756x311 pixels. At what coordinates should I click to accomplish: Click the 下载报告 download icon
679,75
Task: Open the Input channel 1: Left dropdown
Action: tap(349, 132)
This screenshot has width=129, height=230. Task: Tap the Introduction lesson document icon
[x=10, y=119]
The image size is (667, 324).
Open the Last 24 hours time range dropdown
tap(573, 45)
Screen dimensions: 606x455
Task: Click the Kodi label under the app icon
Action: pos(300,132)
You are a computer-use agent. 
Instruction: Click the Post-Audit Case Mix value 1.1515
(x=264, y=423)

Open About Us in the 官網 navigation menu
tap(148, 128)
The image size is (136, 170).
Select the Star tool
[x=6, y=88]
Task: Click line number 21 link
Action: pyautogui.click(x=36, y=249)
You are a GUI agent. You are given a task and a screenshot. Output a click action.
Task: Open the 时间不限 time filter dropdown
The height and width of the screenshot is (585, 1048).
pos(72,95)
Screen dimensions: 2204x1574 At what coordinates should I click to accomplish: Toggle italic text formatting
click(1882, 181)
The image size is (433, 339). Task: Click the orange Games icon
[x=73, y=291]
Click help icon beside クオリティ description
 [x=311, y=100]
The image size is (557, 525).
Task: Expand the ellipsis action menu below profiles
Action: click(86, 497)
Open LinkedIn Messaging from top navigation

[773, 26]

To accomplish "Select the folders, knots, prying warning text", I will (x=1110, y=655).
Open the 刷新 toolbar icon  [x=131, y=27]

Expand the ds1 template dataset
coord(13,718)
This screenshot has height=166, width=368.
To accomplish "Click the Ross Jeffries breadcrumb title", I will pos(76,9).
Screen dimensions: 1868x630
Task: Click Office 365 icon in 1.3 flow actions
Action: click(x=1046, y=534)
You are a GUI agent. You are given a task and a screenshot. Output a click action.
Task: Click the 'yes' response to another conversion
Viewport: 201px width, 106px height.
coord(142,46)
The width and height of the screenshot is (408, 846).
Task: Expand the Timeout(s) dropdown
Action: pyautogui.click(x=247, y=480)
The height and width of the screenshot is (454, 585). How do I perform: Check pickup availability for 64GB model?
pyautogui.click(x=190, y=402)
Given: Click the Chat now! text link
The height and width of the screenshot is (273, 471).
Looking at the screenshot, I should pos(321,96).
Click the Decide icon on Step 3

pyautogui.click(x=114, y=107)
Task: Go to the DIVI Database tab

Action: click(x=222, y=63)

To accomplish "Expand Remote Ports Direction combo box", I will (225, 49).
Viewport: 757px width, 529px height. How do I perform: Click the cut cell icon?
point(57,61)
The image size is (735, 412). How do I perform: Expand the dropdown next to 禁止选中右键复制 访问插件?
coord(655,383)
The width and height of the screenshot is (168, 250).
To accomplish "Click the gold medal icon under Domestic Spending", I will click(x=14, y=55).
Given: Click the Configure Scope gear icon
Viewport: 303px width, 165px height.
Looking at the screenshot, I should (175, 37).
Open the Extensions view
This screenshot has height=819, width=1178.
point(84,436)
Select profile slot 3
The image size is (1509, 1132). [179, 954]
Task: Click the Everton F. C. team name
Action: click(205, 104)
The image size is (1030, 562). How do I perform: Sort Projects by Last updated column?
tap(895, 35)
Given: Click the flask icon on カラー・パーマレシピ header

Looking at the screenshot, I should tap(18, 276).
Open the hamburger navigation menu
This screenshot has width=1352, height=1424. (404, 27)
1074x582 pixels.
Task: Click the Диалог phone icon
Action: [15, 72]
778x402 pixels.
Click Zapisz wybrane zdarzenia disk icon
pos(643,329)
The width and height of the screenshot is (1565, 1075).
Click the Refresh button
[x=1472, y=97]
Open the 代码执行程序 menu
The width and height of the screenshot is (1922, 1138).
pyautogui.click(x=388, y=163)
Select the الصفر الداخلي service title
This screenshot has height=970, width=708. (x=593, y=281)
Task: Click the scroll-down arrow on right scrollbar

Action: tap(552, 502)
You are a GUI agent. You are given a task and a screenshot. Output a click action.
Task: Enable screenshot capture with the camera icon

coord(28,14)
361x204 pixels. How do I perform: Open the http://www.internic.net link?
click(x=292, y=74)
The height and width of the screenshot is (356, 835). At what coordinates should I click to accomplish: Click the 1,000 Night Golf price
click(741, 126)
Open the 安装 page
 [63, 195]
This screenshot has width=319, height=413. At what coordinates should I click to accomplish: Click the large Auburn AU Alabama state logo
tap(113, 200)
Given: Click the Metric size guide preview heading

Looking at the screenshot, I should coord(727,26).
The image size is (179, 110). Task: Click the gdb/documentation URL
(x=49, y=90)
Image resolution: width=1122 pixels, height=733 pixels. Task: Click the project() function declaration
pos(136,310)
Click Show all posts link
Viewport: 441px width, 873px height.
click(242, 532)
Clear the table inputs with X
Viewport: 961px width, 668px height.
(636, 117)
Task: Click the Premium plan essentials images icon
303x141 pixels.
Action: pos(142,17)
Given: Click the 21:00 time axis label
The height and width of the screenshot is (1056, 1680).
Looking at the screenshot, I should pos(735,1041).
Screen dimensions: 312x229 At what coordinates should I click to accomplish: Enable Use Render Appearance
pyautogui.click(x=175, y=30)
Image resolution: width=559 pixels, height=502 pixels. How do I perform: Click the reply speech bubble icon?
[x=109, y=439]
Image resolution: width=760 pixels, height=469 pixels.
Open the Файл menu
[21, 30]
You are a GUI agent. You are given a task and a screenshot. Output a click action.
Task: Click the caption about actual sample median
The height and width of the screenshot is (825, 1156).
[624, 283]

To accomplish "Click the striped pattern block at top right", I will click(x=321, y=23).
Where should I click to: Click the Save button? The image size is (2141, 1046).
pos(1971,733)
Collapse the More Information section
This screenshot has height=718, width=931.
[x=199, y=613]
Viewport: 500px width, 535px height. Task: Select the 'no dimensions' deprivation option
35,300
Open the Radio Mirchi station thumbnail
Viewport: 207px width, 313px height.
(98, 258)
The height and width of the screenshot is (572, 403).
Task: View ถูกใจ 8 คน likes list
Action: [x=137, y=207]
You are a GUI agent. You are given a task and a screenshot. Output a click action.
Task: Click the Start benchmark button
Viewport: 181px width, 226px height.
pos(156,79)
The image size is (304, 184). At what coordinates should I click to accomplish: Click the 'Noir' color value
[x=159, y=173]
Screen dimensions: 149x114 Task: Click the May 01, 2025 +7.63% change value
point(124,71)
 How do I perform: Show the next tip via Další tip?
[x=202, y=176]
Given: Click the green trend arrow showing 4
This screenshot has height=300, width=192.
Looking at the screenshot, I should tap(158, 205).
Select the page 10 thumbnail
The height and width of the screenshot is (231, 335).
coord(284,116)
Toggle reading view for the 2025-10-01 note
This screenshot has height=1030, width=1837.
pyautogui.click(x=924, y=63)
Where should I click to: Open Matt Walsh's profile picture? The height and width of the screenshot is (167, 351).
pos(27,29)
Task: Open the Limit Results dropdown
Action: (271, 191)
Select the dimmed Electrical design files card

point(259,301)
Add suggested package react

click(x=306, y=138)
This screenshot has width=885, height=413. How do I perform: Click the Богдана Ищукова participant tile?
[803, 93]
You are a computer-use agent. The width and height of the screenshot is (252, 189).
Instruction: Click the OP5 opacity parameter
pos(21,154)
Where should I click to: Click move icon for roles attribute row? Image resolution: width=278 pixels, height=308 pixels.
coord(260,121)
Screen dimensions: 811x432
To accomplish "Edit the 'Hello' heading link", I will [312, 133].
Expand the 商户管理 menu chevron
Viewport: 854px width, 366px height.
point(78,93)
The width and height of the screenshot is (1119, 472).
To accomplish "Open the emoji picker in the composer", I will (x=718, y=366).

☆ ☆ ☆ ☆ ☆

:: WRITTEN REQUEST ::
Print the lines between the line containing "Given: Click the Chat now! text link" and the line containing "Action: click(x=222, y=63)", inclusive, reproducing them exactly.

:: COMPLETED TASK ::
Given: Click the Chat now! text link
The height and width of the screenshot is (273, 471).
Looking at the screenshot, I should pos(321,96).
Click the Decide icon on Step 3

pyautogui.click(x=114, y=107)
Task: Go to the DIVI Database tab

Action: click(x=222, y=63)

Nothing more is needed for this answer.